Young, speaking at the end of the weekly Cabinet meeting on Thursday, said that the government would not be issuing any premature directives to the population regarding water consumption, until it knows the facts.

“We don’t want to overreact or under react,” he said, adding that to date, there has been no evidence of any lead contamination of the country’s potable water supply.

Officials of the Solid Waste Management Company Limited (SWMCOL) told a Public Accounts Enterprises Committee (PAEC) of Parliament earlier this week that lead contaminated water from the Guanapo Landfill, had entered WASA’s Caroni Water Treatment Plant since 2014.

Attorney General Faris Al-Rawi, who was also at the news conference, described the disclosure by SWMCOL as, “historical information”, adding “the report has to come carefully but it’s much more than Ministry of Health and (Ministry of) Public Utilities”.

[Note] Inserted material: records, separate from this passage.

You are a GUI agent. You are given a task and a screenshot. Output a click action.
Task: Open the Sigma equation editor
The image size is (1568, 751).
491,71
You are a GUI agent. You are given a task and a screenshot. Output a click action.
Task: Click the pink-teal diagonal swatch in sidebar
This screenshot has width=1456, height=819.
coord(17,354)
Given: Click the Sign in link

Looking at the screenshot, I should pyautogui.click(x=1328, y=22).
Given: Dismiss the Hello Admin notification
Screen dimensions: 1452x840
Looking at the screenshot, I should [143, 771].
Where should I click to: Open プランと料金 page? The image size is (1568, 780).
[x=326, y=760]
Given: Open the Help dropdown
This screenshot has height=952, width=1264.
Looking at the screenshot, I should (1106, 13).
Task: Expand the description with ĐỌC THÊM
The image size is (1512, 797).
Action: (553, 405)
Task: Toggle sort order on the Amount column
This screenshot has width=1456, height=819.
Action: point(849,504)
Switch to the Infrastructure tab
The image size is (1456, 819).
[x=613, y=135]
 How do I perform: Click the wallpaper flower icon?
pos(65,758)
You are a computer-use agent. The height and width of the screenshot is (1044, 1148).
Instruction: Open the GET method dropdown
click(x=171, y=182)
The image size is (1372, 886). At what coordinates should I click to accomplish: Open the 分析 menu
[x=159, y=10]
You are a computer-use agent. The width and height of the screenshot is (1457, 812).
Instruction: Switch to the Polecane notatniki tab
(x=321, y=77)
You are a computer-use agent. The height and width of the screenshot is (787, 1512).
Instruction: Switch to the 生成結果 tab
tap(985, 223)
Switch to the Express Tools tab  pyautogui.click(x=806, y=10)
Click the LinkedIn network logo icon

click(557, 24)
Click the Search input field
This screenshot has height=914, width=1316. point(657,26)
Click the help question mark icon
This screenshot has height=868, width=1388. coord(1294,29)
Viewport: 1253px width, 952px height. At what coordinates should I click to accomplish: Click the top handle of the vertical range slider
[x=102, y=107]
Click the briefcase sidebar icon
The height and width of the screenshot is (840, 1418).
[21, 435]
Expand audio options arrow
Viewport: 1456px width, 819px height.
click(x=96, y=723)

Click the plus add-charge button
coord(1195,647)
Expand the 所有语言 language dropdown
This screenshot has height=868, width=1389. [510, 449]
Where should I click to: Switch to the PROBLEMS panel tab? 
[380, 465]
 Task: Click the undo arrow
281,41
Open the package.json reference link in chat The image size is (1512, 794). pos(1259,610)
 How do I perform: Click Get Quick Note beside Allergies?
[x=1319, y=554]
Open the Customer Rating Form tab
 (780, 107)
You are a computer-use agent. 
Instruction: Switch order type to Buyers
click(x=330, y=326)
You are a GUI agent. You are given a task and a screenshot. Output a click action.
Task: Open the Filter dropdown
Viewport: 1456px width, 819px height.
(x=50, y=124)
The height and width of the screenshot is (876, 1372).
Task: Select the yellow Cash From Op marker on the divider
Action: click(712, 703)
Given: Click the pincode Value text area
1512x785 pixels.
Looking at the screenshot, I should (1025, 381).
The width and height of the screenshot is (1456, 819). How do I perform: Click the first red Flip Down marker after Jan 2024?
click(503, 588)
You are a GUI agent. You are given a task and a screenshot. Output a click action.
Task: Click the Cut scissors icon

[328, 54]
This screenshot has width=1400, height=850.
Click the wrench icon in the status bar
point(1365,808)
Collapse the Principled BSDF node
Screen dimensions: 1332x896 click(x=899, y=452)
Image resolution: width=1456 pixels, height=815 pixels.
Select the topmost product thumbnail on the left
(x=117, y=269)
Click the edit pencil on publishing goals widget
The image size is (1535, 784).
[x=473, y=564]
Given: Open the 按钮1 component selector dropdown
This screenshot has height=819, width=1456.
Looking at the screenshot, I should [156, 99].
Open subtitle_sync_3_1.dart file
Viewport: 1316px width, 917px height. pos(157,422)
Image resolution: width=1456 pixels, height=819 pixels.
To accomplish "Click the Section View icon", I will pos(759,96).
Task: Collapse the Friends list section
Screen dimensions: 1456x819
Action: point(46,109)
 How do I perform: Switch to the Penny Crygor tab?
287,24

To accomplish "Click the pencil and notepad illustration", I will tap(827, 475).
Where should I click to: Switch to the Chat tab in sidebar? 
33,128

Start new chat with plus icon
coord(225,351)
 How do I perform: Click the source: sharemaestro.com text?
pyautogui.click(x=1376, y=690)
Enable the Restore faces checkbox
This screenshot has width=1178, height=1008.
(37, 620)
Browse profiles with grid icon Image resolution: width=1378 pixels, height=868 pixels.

Al Rawi said this problem cannot be solved simply by closing the Guanapo Landfill or any other landfill, while Health Minister Terrence Deyalsingh said, “when you have an issue of potential lead poisoning, I don’t think you have a line minister. All ministers should be concerned because this issue cuts across everything.”

In its statement defending the water situation, WASA listed mechanisms for treating water to WHO standards.

“Lead is a heavy metal contaminant which is easily removed from water during WASA’s coagulation/flocculation and sedimentation processes. In addition, there is disinfection to eliminate dangerous pathogens,” the release noted.

WASA said that it also undertakes regular water quality tests at the plant’s on-site laboratory in keeping with WHO guidelines.

It said that in recent years the Water Resources Agency (WRA), SWMCOL and the University of the West Indies (UWI) have worked together to improve water quality in the Guanapo River.

“This work includes reducing the volume of ‘leachate’ (pollution run-off) from the Guanapo landfill entering the river, through measures such as terracing the landfill, construction of three ponds within the landfill to control run-off, pumping the ponds and the removal of the ‘leachate’, and construction of an artificial wetland to assist with bio treatment of the ‘leachate’.”